PROBLEM DESCRIPTION: Beneath this instruction is a listing; print exactly the lines in it starting at the line that contains "Given: Open the shopping cart icon" and going through the line that contains "Screen dimensions: 551x779".

DATA RECORDS:
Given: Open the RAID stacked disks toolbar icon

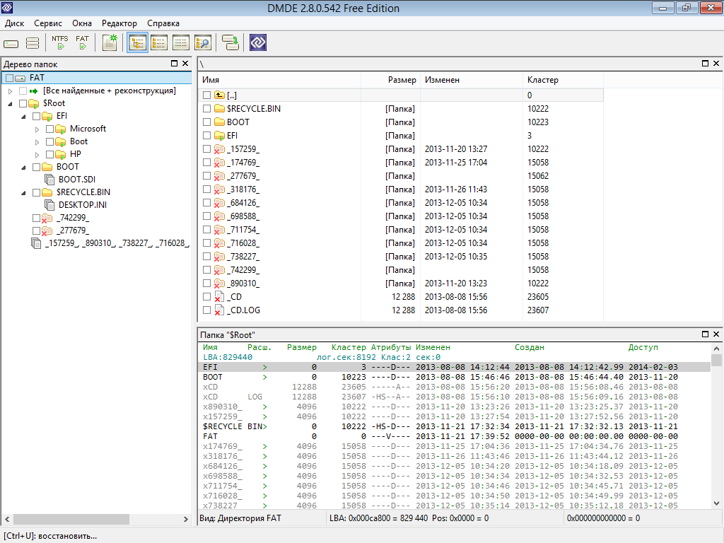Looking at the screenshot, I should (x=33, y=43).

* * *

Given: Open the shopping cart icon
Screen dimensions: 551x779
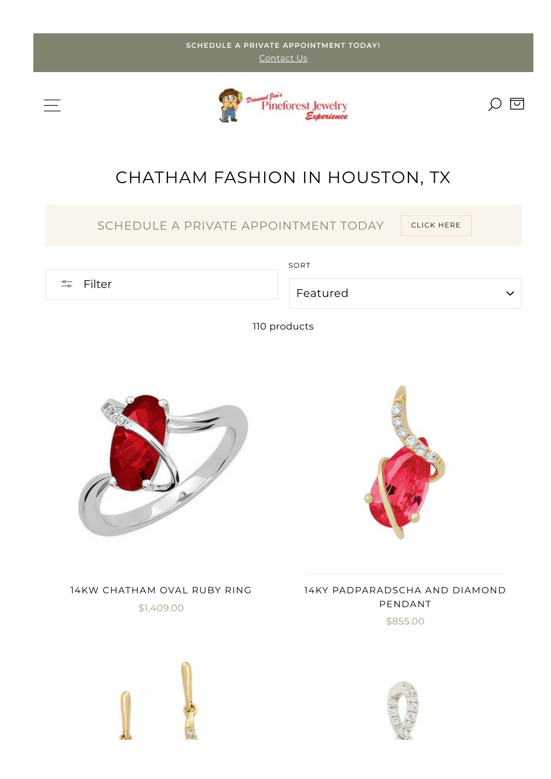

==

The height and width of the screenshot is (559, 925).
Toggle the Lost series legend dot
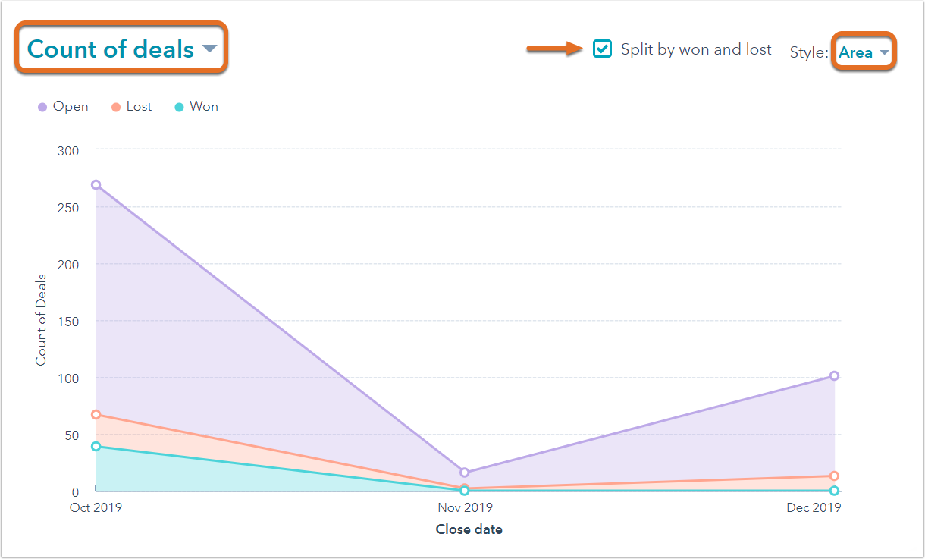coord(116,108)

RESPONSE AREA:
Given: Open the shopping cart icon
Screen dimensions: 551x779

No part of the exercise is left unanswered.